Authored by: Roman Gabriele Ocampo
Email: ocampor5@unlv.nevada.edu
Date: May 5, 2014
  

Design Of A General Purpose Op-Amp


Prelab:
Lab Description and Goals:


The Op-Amp:
In the process of creating this op-amp, the first major design constraint was the limitation of only two CD4007 chips. If one looks at the
CD4007 datasheet, each chip has 3 pairs of NMOS and PMOS transistors. Each N/P pair is gate connected, which means that while each chip has 6 transistors (12 total), only 3 per chip (6 total) can be used if independent gates are desired.
 
As such, sacrifices must be made. In class, a simple op-amp is created using a differential pair (with a current mirror load and tail) as the first stage with a push-pull amplifier as the second stage. Such a configuration would require at least 8 independet NMOS and PMOS gates (though the push-pull stage and the biasing current mirror can take advantage of the NMOS/PMOS tied gates and/or the tied drain/sources). Since only 6 independent gates are available, resistors must be used in place of the transistors in both the diff pair and the output stage. The final design is shown below. The pin associated with each transistor is included. The letter "a" denotes the upper CD4007 chip, while the letter "b" denotes the lower CD4007 chip.

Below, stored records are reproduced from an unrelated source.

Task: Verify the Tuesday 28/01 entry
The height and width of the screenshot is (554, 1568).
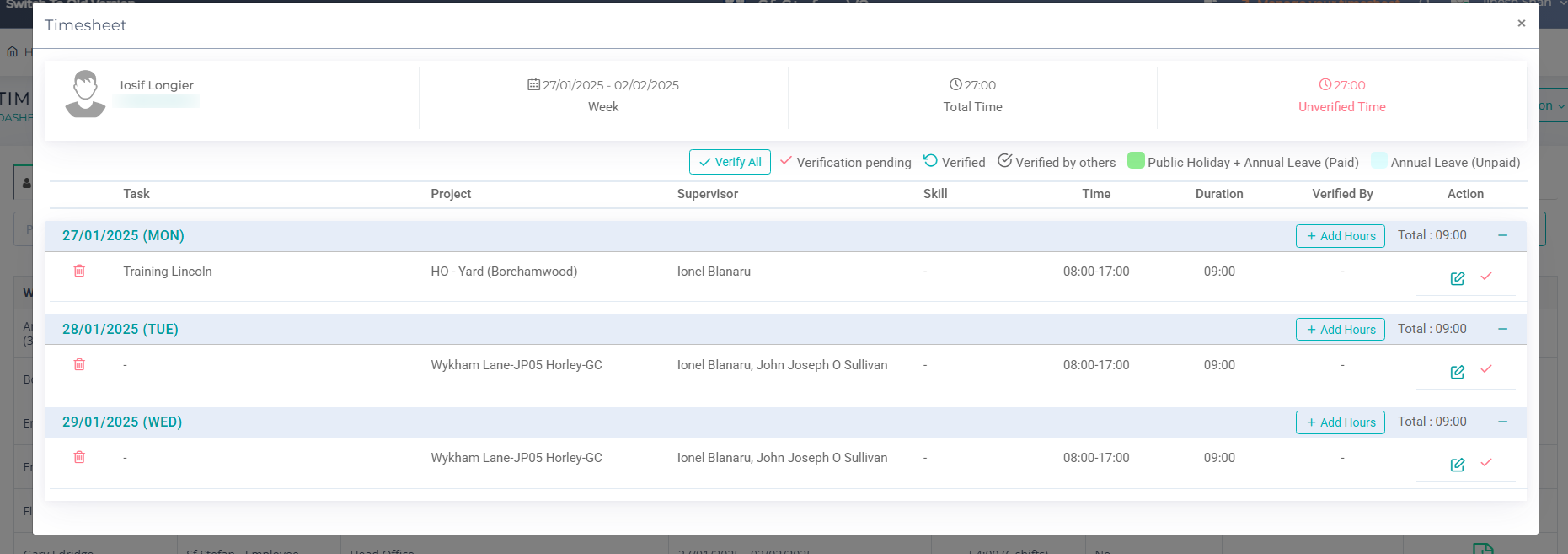Action: pos(1486,369)
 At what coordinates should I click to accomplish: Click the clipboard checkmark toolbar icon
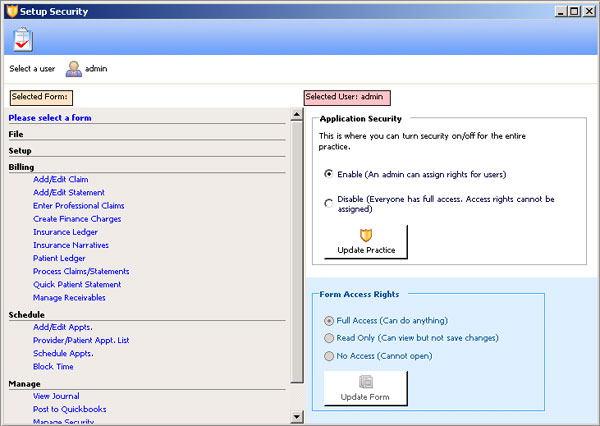[23, 40]
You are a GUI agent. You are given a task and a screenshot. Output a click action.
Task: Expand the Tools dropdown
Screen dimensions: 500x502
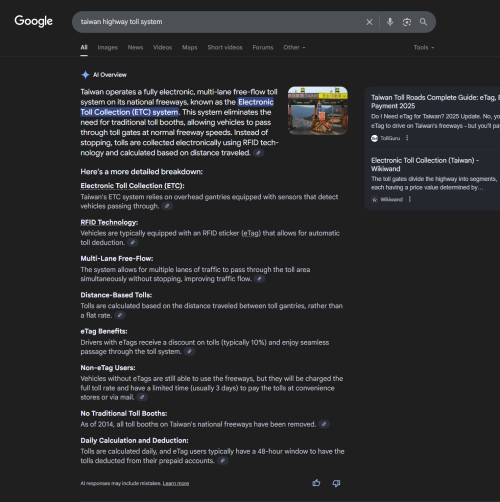click(x=424, y=47)
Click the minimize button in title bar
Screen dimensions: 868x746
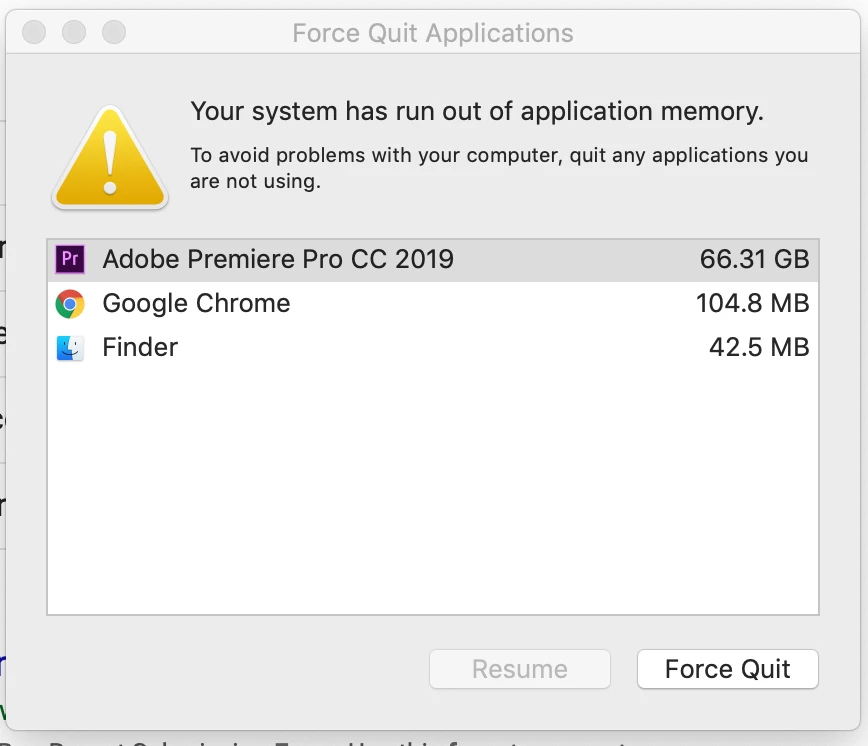(74, 33)

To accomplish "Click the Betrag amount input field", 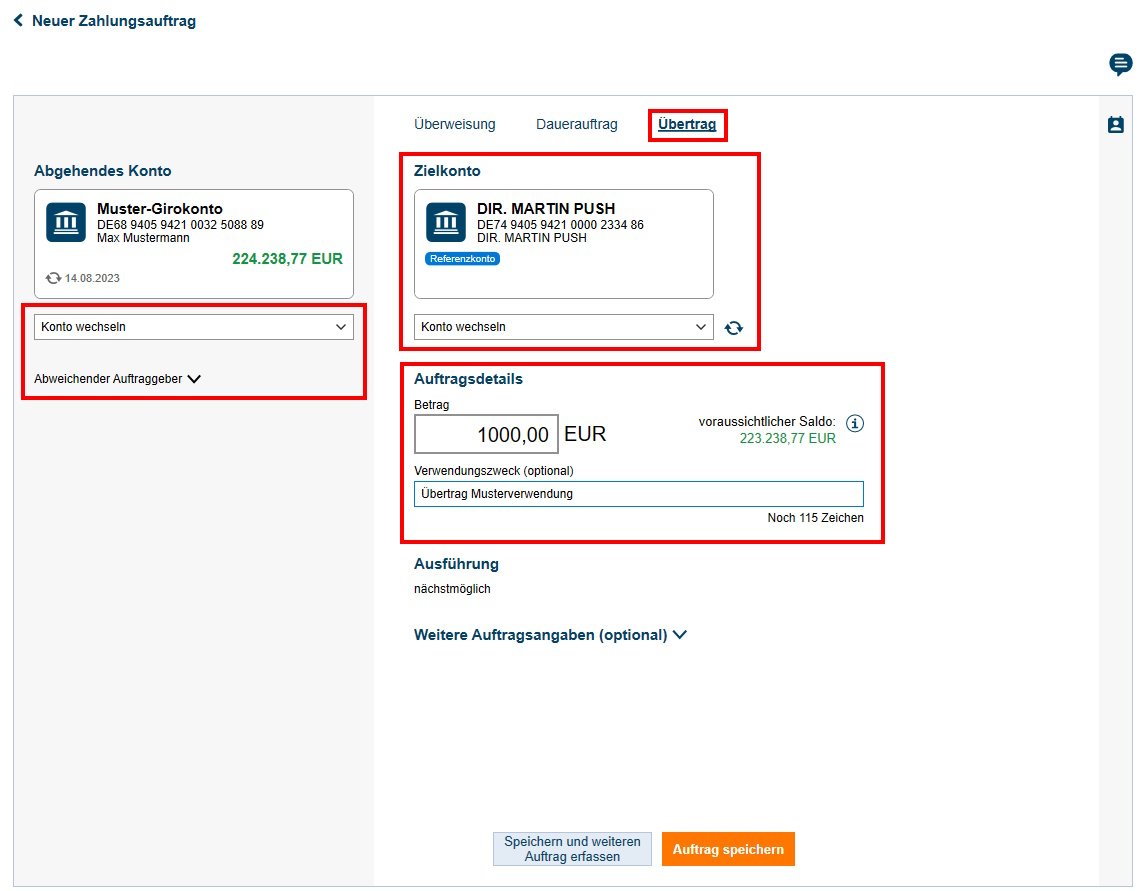I will click(x=487, y=433).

The gain is significantly decreased in this design (as shown later). In this design, M6, M8, and M10 come from one chip (to ensure good matching for the M8/M10 current mirror) and M7 and M11 come from the other chip.

 
Open-Loop Gain:


The open loop gain of this design is only 25dB, which is roughly 17V/V. This is terrible. Ideally, the open loop gain of an op-amp would be infinity. The simple op-amp discussed in the book has a gain of 1,000V/V. The op-amp's low gain will result in significant errors when put into different closed loop gain configurations (shown below).
 
Noninverting Topologies:

The closed loop gain in the noninverting topology is ideally Av=1+R2/R1.
 
For Av=1:


From the simulation, the gain is 0.86V/V. From the experiment, the gain is 158m/194m = 0.81V/V.
 
For Av=5:


From the simulation, the gain is 3.55V/V. From the experiment, the gain is 624m/192m = 3.25V/V
 
For Av=10:


From the simulation, the gain is 5.84V/V. From the experiment, the gain is 968m/184m = 5.26V/V.
 
Inverting Topologies:

The closed loop gain of the noninverting topology is Av=-R2/R1
 
For Av=-1:


From the simulation, the gain is -0.66V/V. From the experiment, the gain is -110m/182m = 0.60V/V.
 
For Av=-5:


From the simulation, the gain is -3.15V/V. From the experiment, the gain is -544m/188m = -2.89V/V.
 
For Av=-10:


From the simulation, the gain is -5.30V/V. From the experiment, the gain is -876m/188m = -4.66V/V.
 
Conclusion:
From the simulations and experimental results above, we can conclude that the op-amp I designed does indeed exhibit operational amplifier behavior, albeit having an extremely low open loop gain. In the different closed loop gain configurations, the output does achieve different gains for different configurations, but it is nowhere near the ideal values due to its low open loop gain.
 
To improve this design, more chips should be made available. Rather than having resistors on the diff pair, improvements can be made by substituting a PMOS current mirror load. For the output stage, a proper push-pull amplifier can be included. Including these changes would significantly increase the open-loop gain of the op-amp, reducing the closed loop gain errors.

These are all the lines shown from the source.